Is it possible to...

Posted November 05, 2006 by Evan Tishuk

Everything written is, at best, a metaphor for a hidden reality. We rely on anaolgies and generalizations to merely approach a "full understanding." So my analogy de jour is that the internet is an echo of how the human brain really works. Hyperlinks are the same as mental links. The hard drives that store these words are the longest of long-term memories. The fiberoptics are the nerves.

Think about an elephant right now. You can probably rattle off dozens of words and ideas--gray, trunk, republican, largest land mammal, pachyderm, never forgets. Your mental hard drives just scanned for links to the elephant concept, translated those to words and delivered them via nerve fibers to your communication channels. The same thing happens when you type "elephant" into Google and scan the top ten results, or better still, find the wikipedia entry. The internet is the global nervous system of the industrialized world, replete with memories, senses, and rapid recall.

[Berners-Lee] said the new Web institute will try to foresee the next wave of Internet problems before they become crises.

The next step is consciousness. "Skynet begins to learn at a geometric rate. It becomes self-aware at 2:14 a.m. Eastern time, August 29th. In a panic, they try to pull the plug." No need for an institute, the Terminator already answered that question.

10 Comments

olivier blanchard ~ November 06, 2006

The internet is like, a construct of somethingsomethingsomething.

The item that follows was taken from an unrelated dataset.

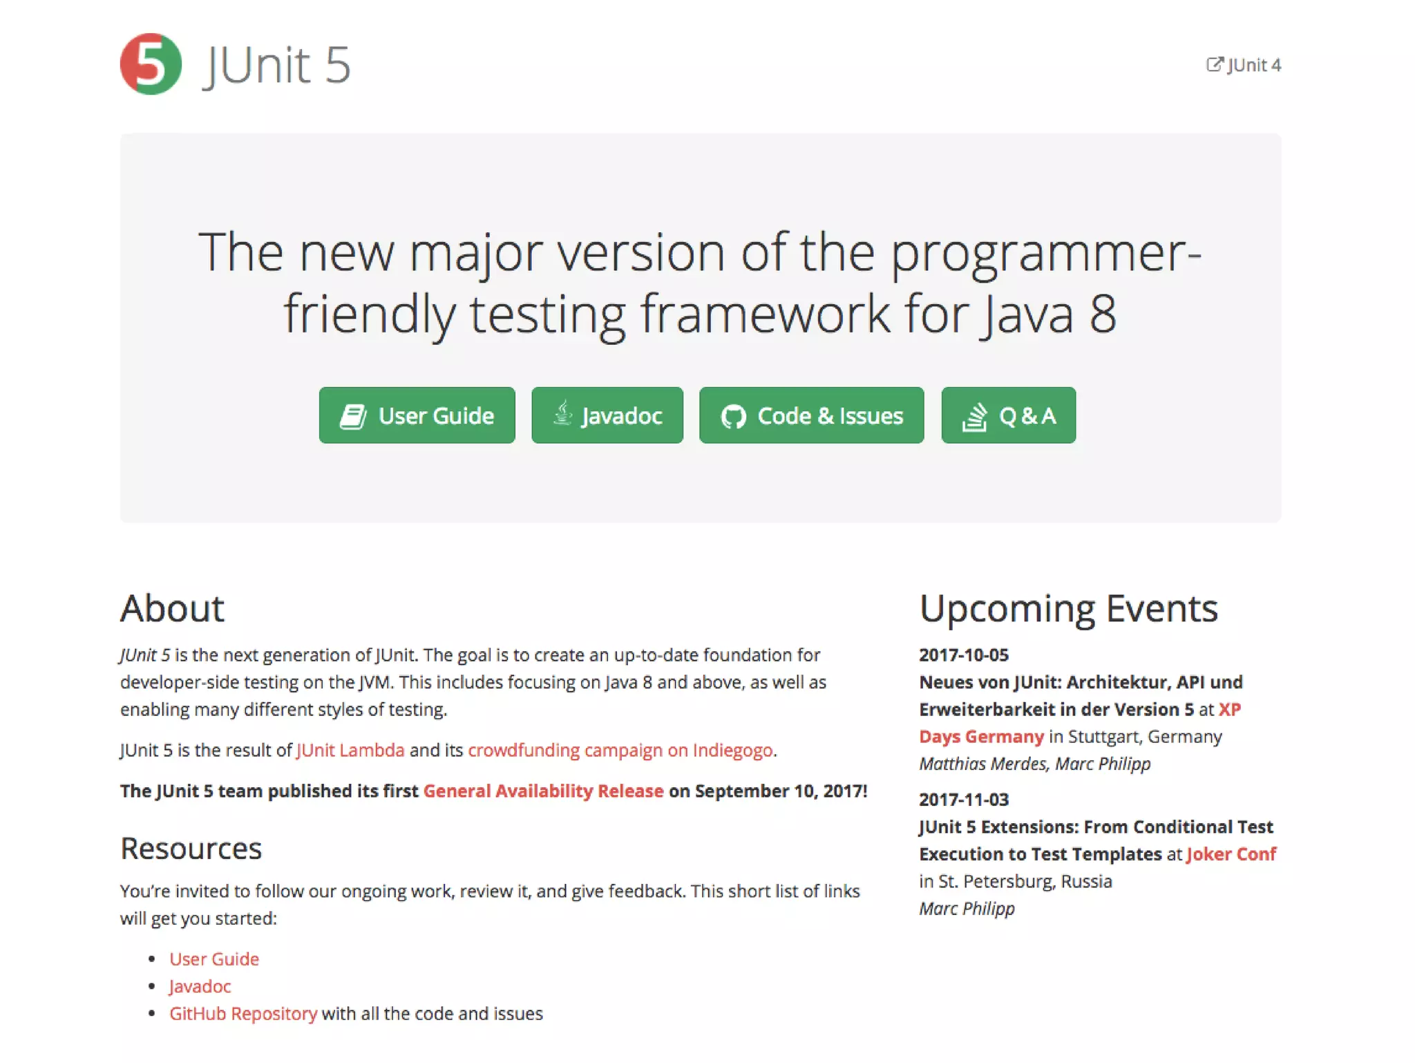Open XP Days Germany event link
The width and height of the screenshot is (1415, 1063).
point(981,737)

Evan Tishuk ~ November 06, 2006

I guess that's as good a description as any.

jimmy ~ November 07, 2006

Wait till IPv6 comes out and you can't comprehend a friggin 128-bit number.

The actual next step in the evolution of the internet is the ability for it to run every type of communication. With the Communication on one, scalable, cheap platform based upon easy to code standards, the next generation of services, entertainment, and communication and technologoy will be quick to implement then ever before. You will be able to think up a new business and have it running the next week.

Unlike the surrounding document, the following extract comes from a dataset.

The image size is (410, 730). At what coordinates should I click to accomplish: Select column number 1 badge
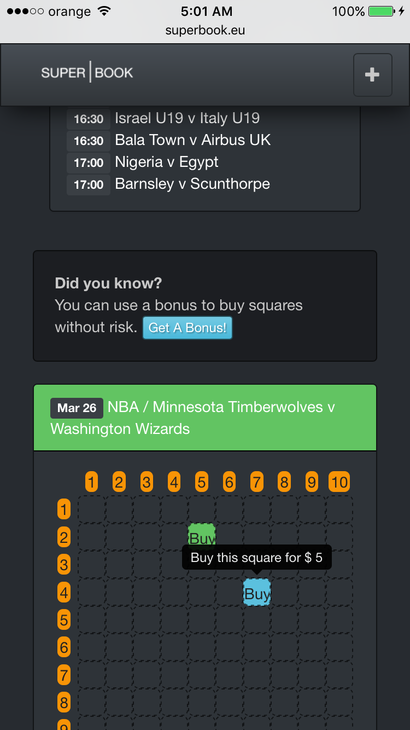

I can't wait to watch movies in hologram form!

olivier blanchard ~ November 07, 2006

I can't remember where I read this, but it was about a year ago, and it was a statistic that pointed to the fact that more people around the globe experience their first taste of the internet through a portable device like a cell phone or PDA than a computer.

That's a pretty big shift from three or four years ago, when the internet was mostly accessed from personal computers.

In order for the evolution that you guys are talking about to take place, the interface also needs to evolve. Laptops are cool, but still too big. Cell phones are portable, but too small and limited. Also, being connected 24/7 is going to require the interface to be 'benevolent.' In other words, it can't be spamming us every ten minutes. It can't be beeping at us every twenty seconds.

Holy moly. I just had an idea. Gotta run.

ihatetrucks ~ November 08, 2006

The next step in internet revolution will be when mattel introduces the first lego based computer. This way when you get mad at the internet or at the below average results from an herbal enlargement product you heard about in an email from Iwantyourwang@hotchick.com you can just boot your computer across the room and not worry about it, you can always rebuild. I love legos, I miss building lego castles and then torturing small animals in the dungon.

nobrainer ~ November 08, 2006

The Legos bring up an interesting question.

With Legos of course, you can put the same building blocks togtether in a plethora of ways to achieve different outcomes.

Is this possible with a computer, or perhaps the internet? Or are the building blocks each too unique to?

Evan Tishuk ~ November 08, 2006

@ Nobrainer: Yes, to an extent, but to play with those infrastructural "legos" you still need a PhD. On a smaller scale though, isn't that what you're doing already when you write a blog post, or link to another site? You're essentially snapping in a new lego or reorganizing ones that were already there.

ihatetrucks ~ November 08, 2006

btw:

olivier blanchard ~ November 09, 2006

I just want a mood interface that I can set by turning a little wheel (like the one on my Canon EOS 20D), that lets my internet device know what type of information (and how much of it) I want to a) be exposed to, and b) interact with.

Like, if I'm in a bad mood, it acts like a gatekeeper... but it might search for something that will make me laugh or cheer me up all on its own because it's smart that way. And I don't mean lame pictures of kittens holding sniper rifles either. That's just weird.

Or if I'm in an inquisitive mood, it might hook me up with a great little SEED podcast (one can hope) or dig for a microcommunity of what some might call "kindred spirits"... except they'd call it something else because the term has already been claimed and trampled to death by the space cadets over on the not-so-West-End.

Jesus. If I hear that term one more time, my head is going to pop like a balloon.

Oh hell, just hook my brain up with a USB port and let her rip.

ihatetrucks ~ November 09, 2006

Somewhere in the vast universe that is the internet is a picture of a bunch of quake losers where one of them is procreating with a computer. If I am not in a good mood, I think my laptop is in the perfect postion to due something about it.